Si le philosophe dit que voyager c’est penser, moi je dirais que voyager, c’est presque nécessairement inventer des histoires. Ecrire un récit de voyage, ce n’est pas faire du journalisme, ce n’est pas rendre compte d’une réalité objective, c’est inventer un monde merveilleux en donnant des détails précis de géomètre. Ainsi Marco Polo donne des détails pour aider les futurs commerçants à faire leur chemin en Chine, mais ne peut s’empêcher de laisser son esprit inventer. Ainsi le premier livre de Jean Rolin, Journal de Gand aux Aléoutiennes, qui, presque involontairement nous raconte d’invraisemblables histoires d’animaux et de nègres. C’est dans le voyage que ses histoires ont surgi car, dans le voyage, il y a tellement de choses qu’on ne comprend pas que, pour combler les trous, on invente.
Cela nous ramène à l’essence, si ce n’est à l’origine, de la fiction.
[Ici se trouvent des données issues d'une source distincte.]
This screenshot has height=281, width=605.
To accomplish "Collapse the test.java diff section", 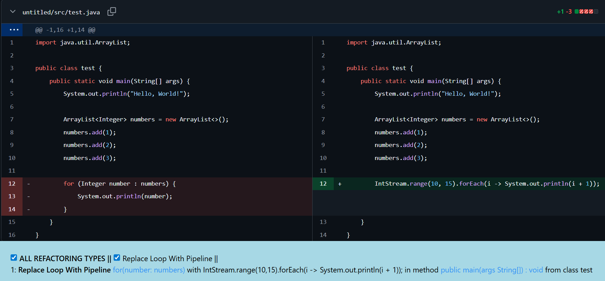I will pos(13,12).
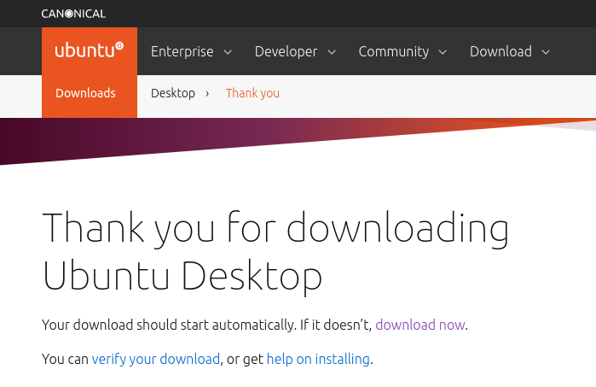The image size is (596, 387).
Task: Click the Enterprise chevron arrow
Action: [228, 52]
Je me souviens que dans un traité de jeunesse, Spinoza a écrit : « L’esprit humain est d’autant plus capable de fiction qu’il perçoit plus de choses et qu’il les comprend moins. » Il ajoute, avec le plus grand sérieux : « Dieu, qui comprend tout, est incapable de fiction. » Heureux profs de philosophie, qui baigner dans ce genre de trucs.
Il n’y a pas que le voyageur qui comprend peu ce qui l’entoure. Moi-même, quand je vivais en France, mes amis disaient des choses que je leur demandais de répéter. Même mes amis, dans ma langue et à propos de gens que je connaissais, je les percevais et je ne les comprenais pas. Mais, clairement, être en Chine aide à comprendre encore moins de choses et fait de vous une usine de fiction.